### [Extracted material]
___

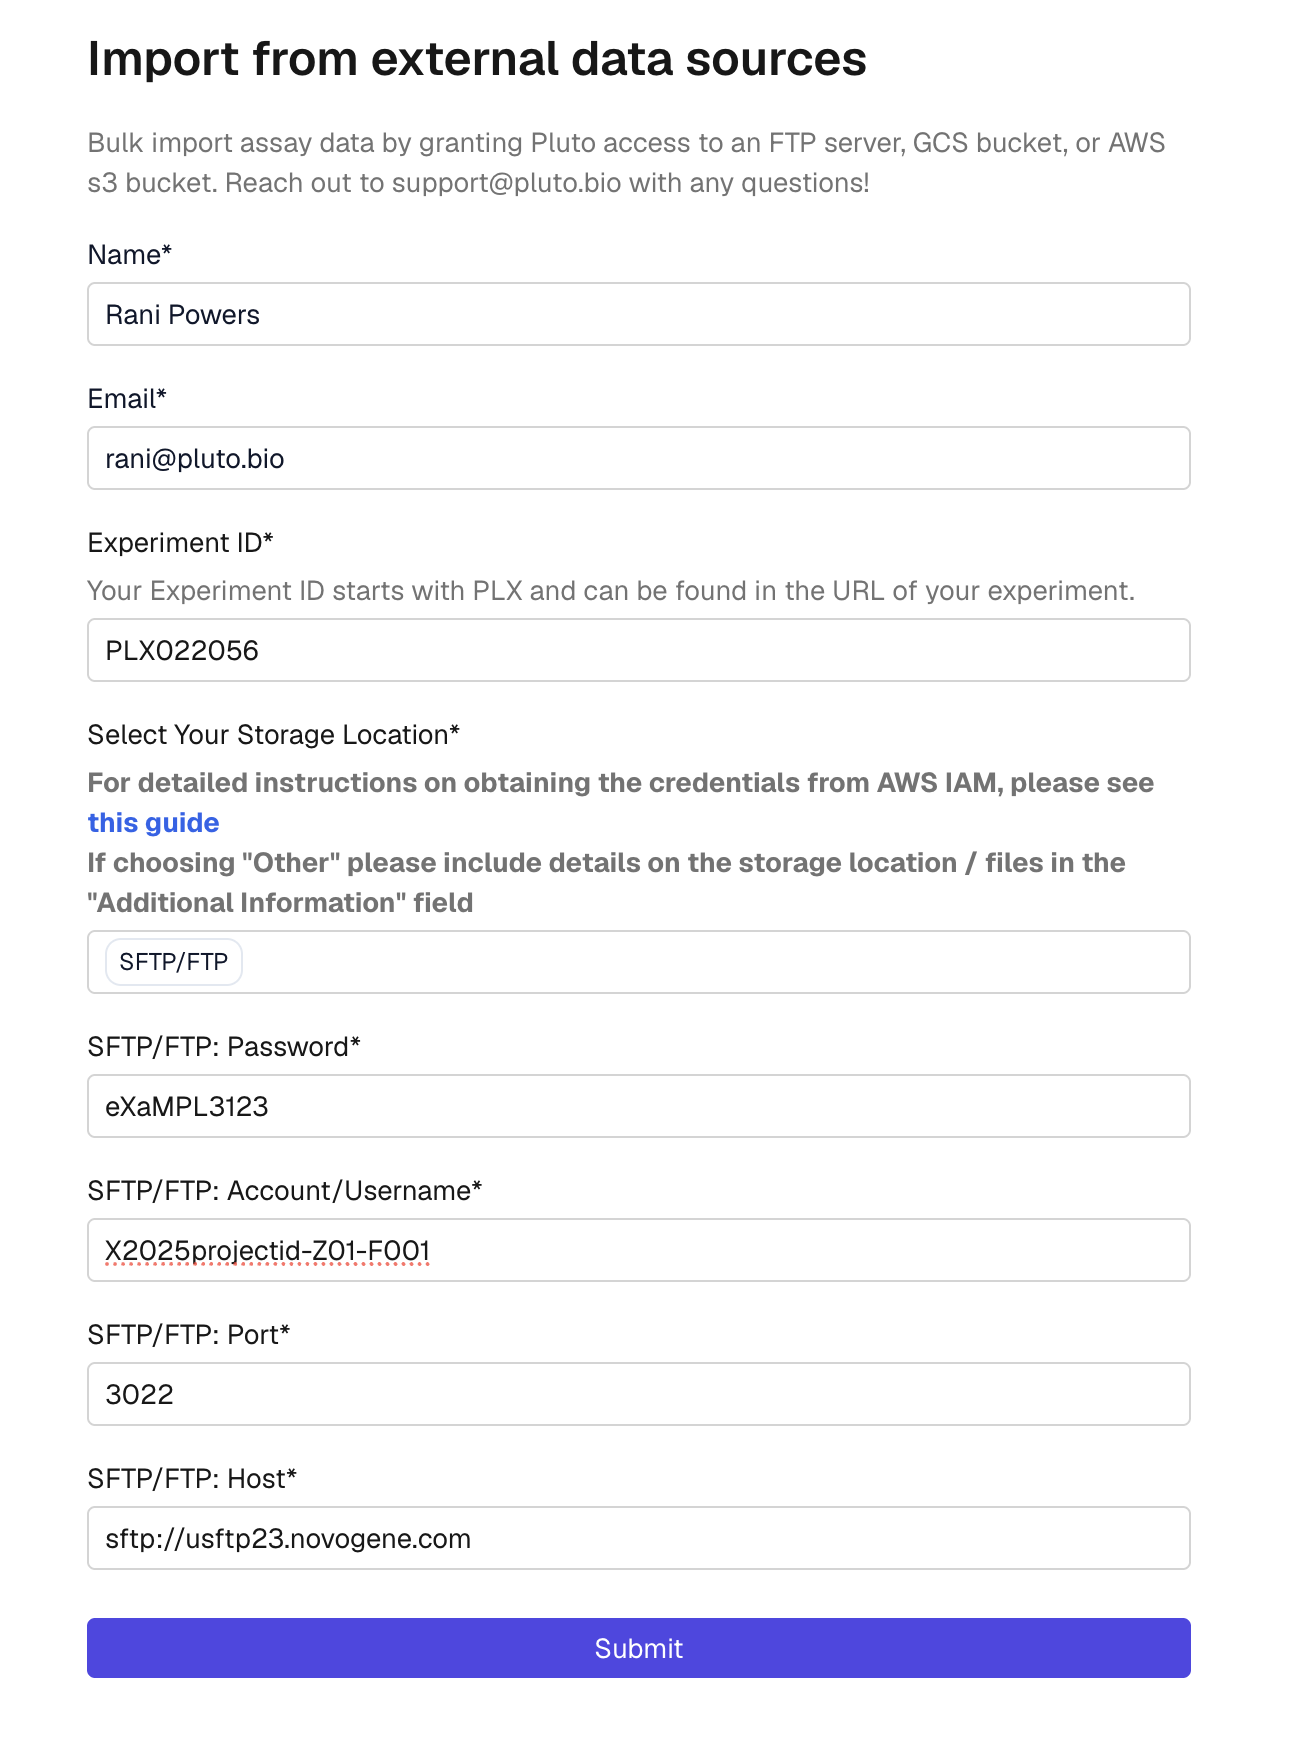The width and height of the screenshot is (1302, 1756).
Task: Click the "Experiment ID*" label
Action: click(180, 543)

___

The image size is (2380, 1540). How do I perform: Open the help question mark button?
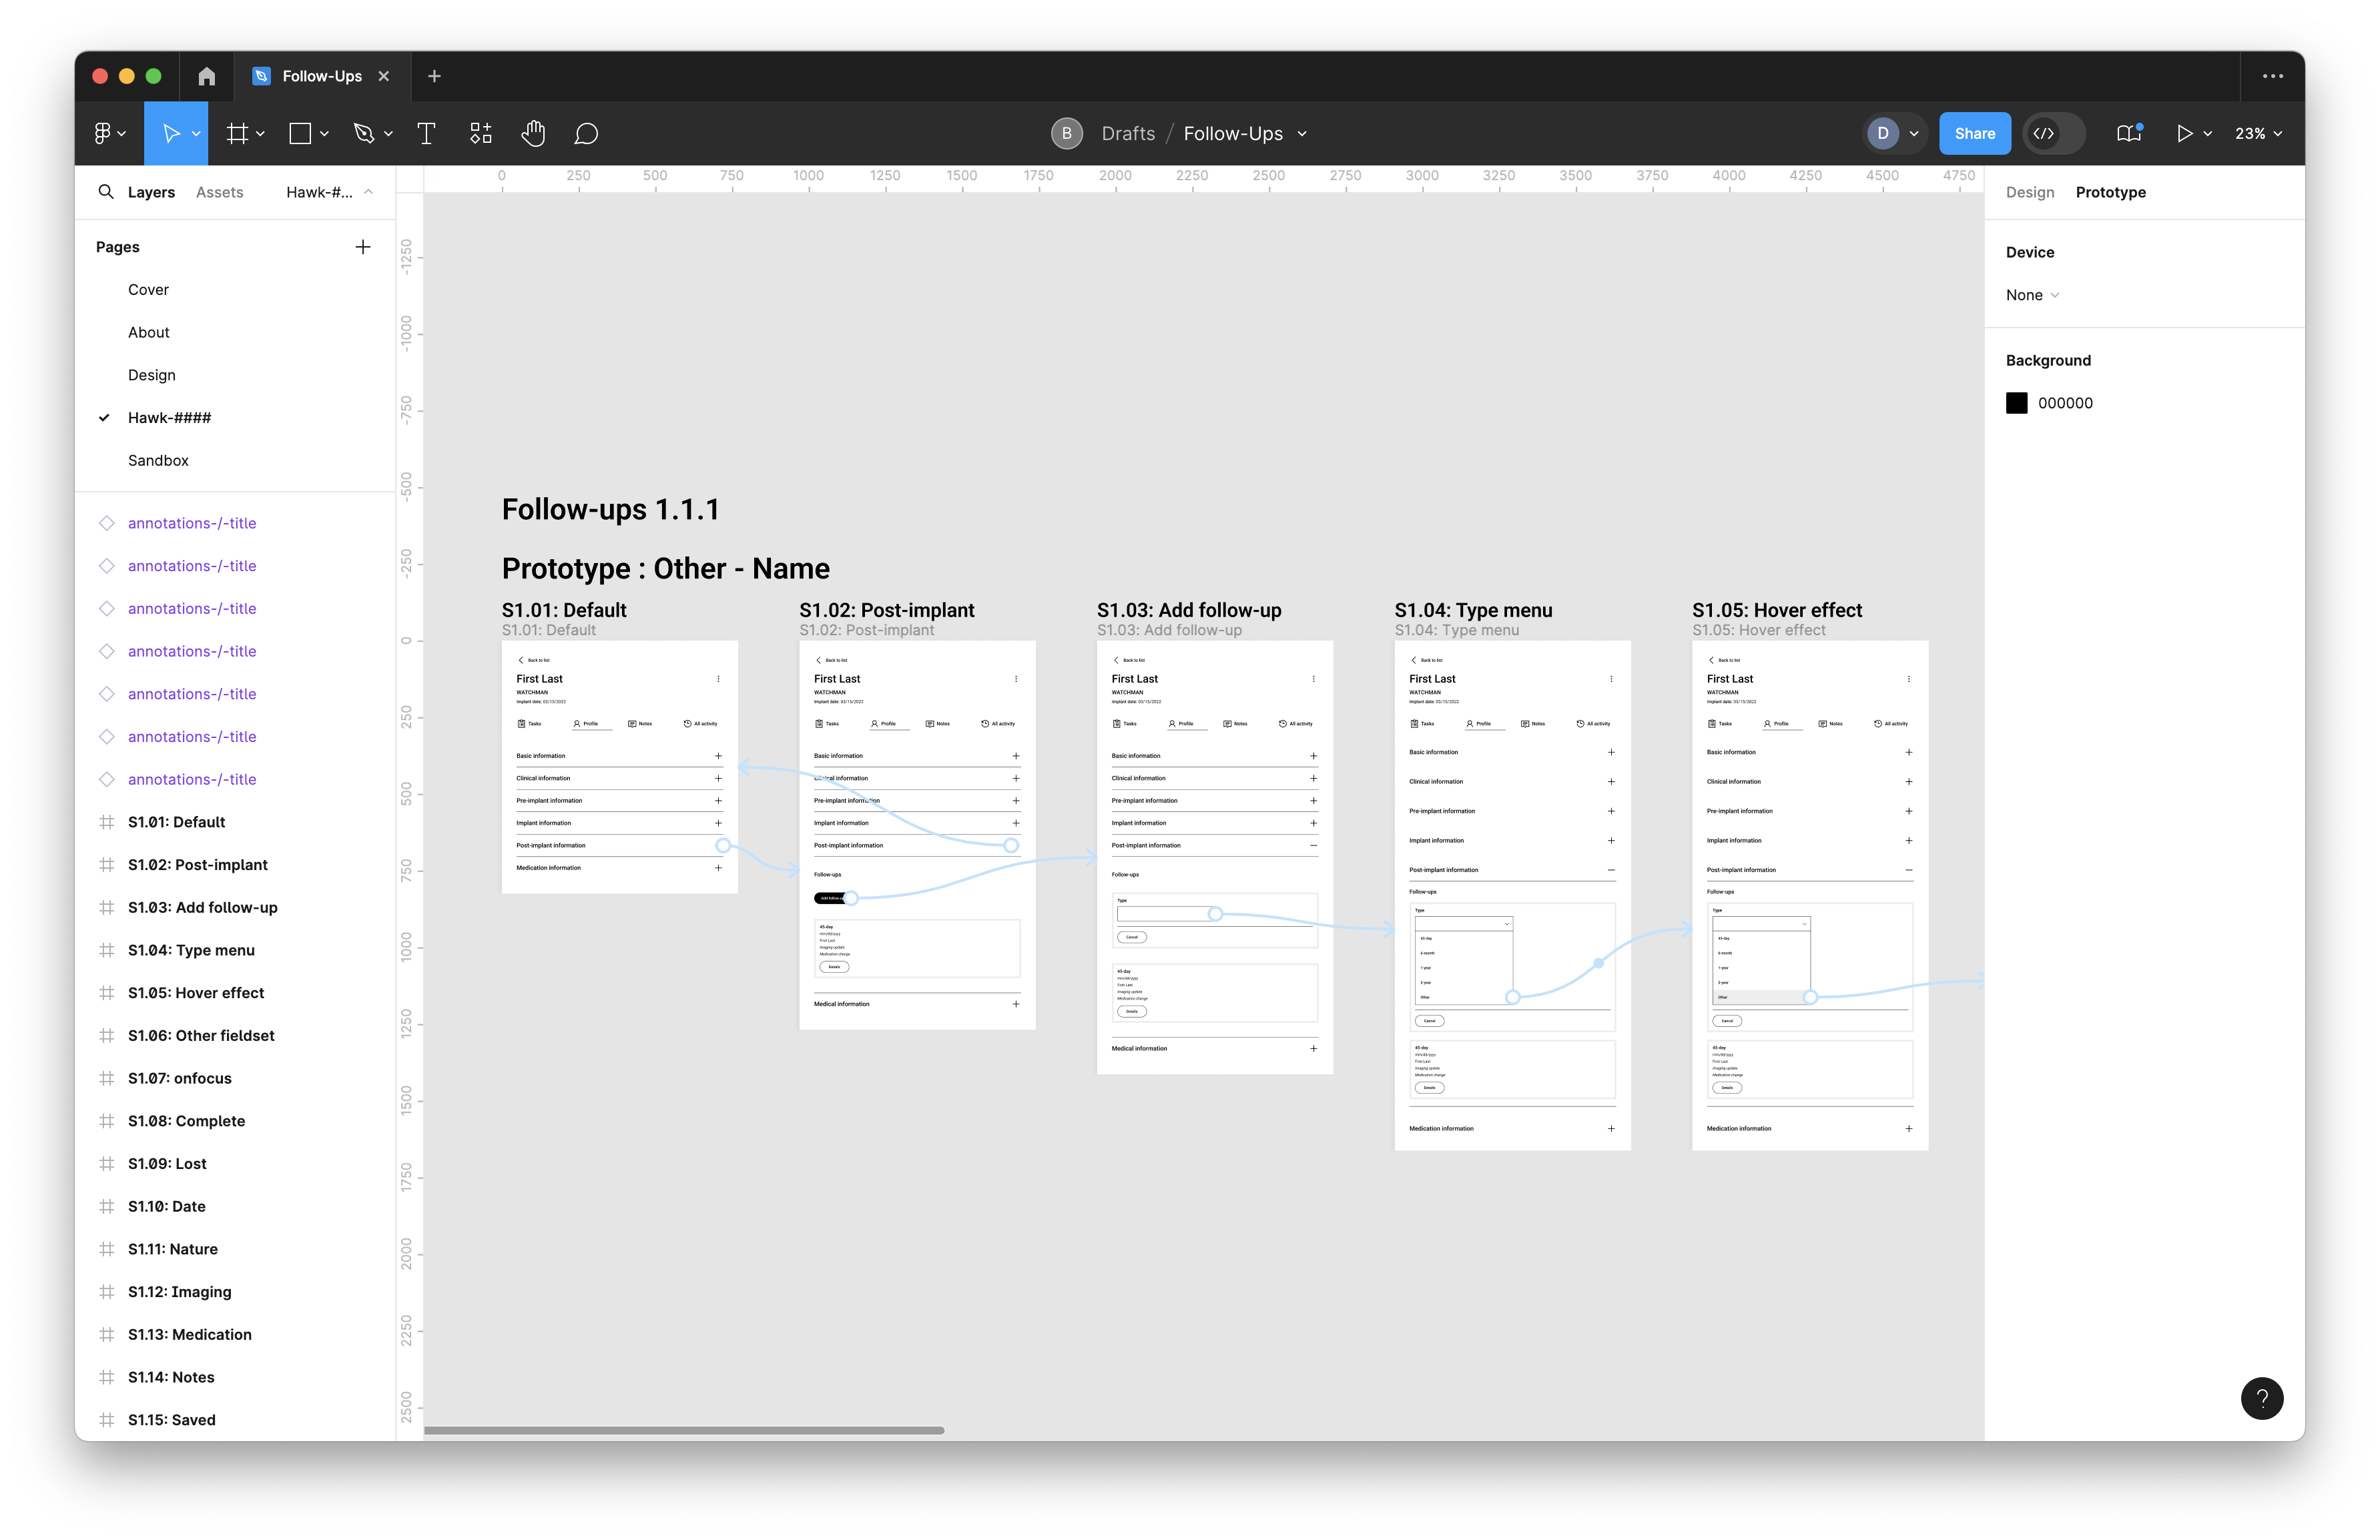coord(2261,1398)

___

### [Directions for this task]
Reproduce the items verbatim, from the line containing "The image size" up to and including the line containing "coord(2261,1398)", and omit the pictures from your output.

### [In response]
The image size is (2380, 1540). How do I perform: Open the help question mark button?
coord(2261,1398)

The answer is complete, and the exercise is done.